Had you always known you wanted to work in advertising?
No, but I was really, really, really bad at school. I was terrible at mathematics and grammar and only enjoyed photography, drawing and doing some design stuff. So I transferred to a more arts-focused school, that was the first time I got good grades. I then studied graphics for a little while; I met some guys working in advertising and thought their work was cool so I switched to a school that was more focused on advertising and art direction.
You lived in Paris for twelve years before moving to Amsterdam. What kind of work did you do there?

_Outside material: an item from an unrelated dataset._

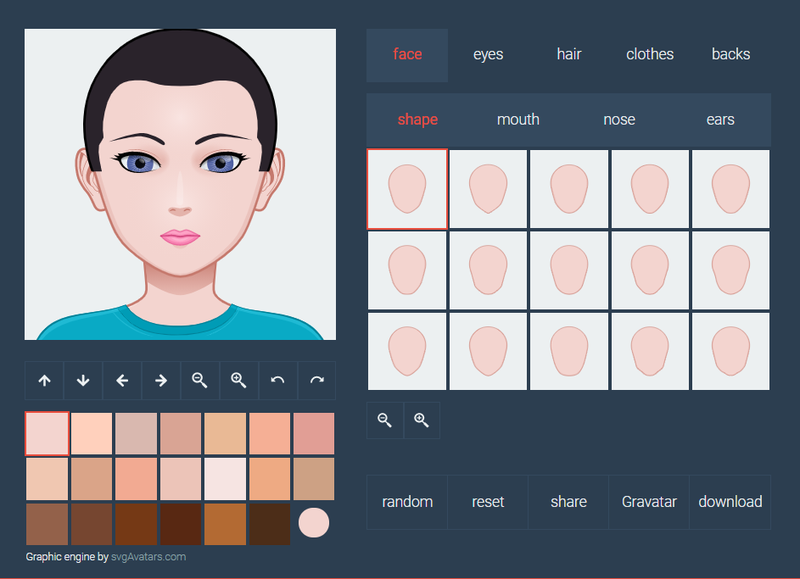Image resolution: width=800 pixels, height=579 pixels.
Task: Open the hair tab
Action: click(x=569, y=54)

I first interned at Saatchi & Saatchi and worked closely with the agency’s art director at the time. Then I studied for a Master’s at École intuit.lab in Aix-en-Provence and interned at a smaller advertising agency called La Chose. I was there for a few years as the company continued to grow, working with some really great brands like French denim label Marithé + François Girbaud. When I left La Chose to work freelance for agencies like the Grey Group, SelectNY and Etoile Rouge, I started to specialize in fashion—I worked on campaigns with brands like Lacoste, Escada and Wrangler.
What was it about fashion that interested you?
I’ve always thought that fashion photographers take the best photographs. They just have this way of creating images from a more artistic point of view. And it’s not a matter of what is being shot, because I know fashion photographers who could shoot a shoebox and make it look awesome. But there seems to be this pictorial side of fashion photography; it’s very closely related to the arts. And it’s a very interesting industry to work in, in terms of the people, the budgets and so on.
Is that why you took the job at Tommy Hilfiger in Amsterdam?
Yes, I was curious about working for a large international fashion brand, and the role required working with photography in a greater way than I had in the past. I was also at a point in my life where I really wanted to move away from Paris and wanted a new challenge. I have always thought that I could change my life tomorrow if I wanted to, but had never really done it. But for me, it was about changing my life, not disrupting it completely.